** START OF Dataset excerpts **

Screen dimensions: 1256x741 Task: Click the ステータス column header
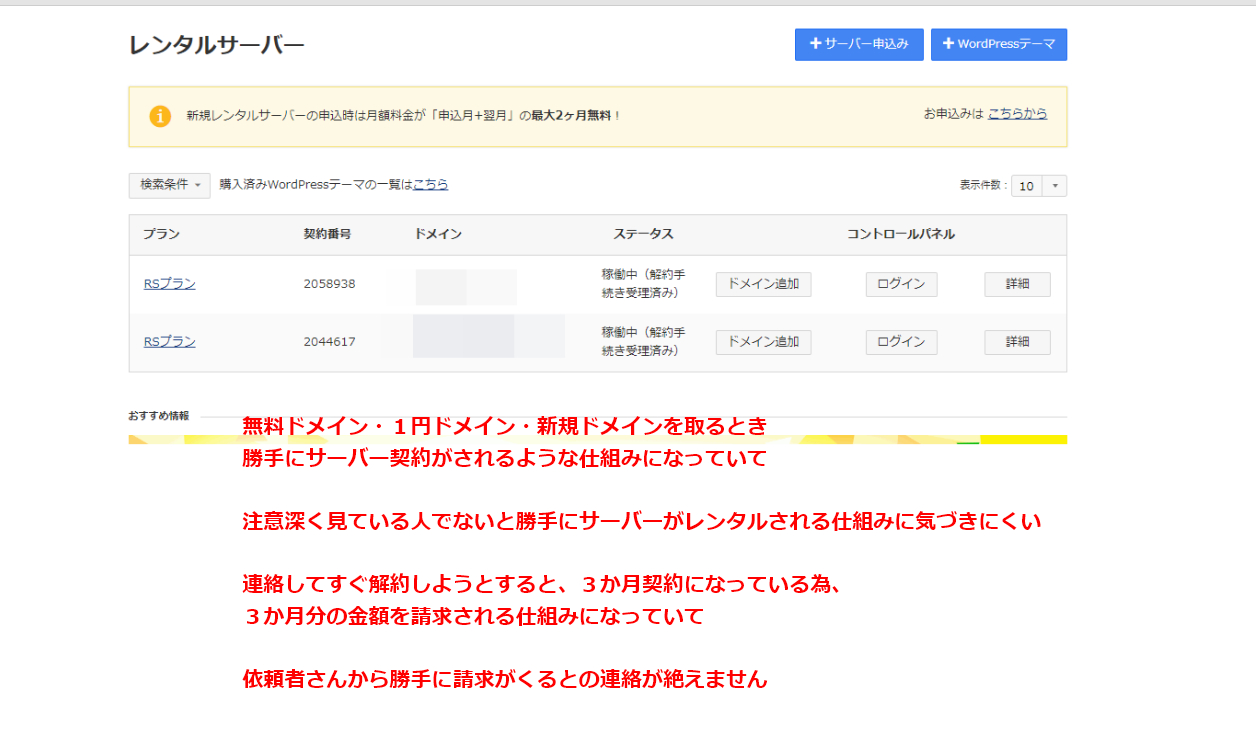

** END OF Dataset excerpts **
** START OF Dataset excerpts **

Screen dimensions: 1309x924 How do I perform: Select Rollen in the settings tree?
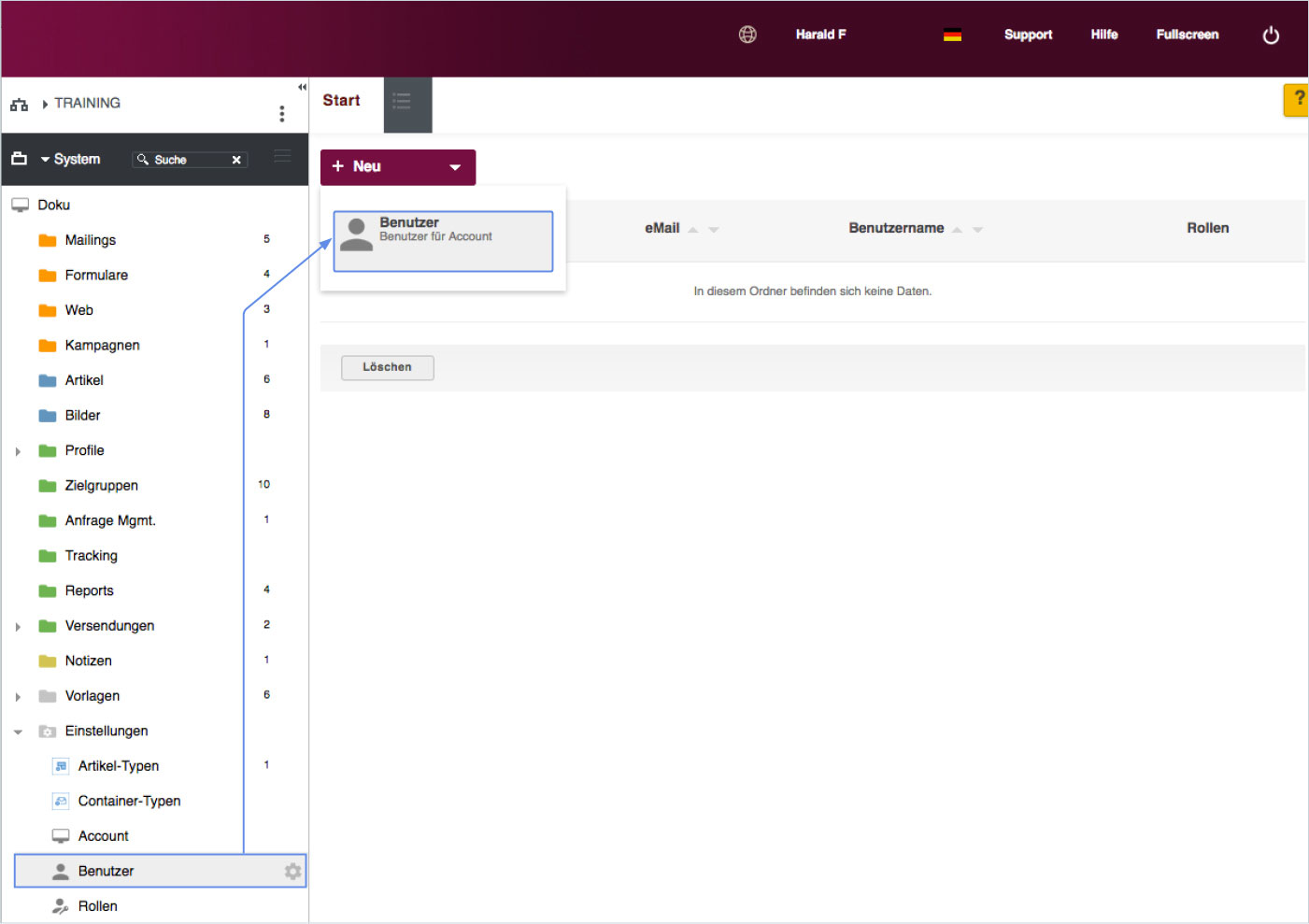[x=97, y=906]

** END OF Dataset excerpts **
** START OF Dataset excerpts **

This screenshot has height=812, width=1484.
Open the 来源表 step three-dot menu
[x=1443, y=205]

** END OF Dataset excerpts **

▶ Requirements: Transcribe the material starting at the line containing "Screen dimensions: 1309x924" and ending at the line containing "[x=97, y=906]", with both of those lines included. Leave the pictures out of your answer.

▶ Result for this task:
Screen dimensions: 1309x924 How do I perform: Select Rollen in the settings tree?
[x=97, y=906]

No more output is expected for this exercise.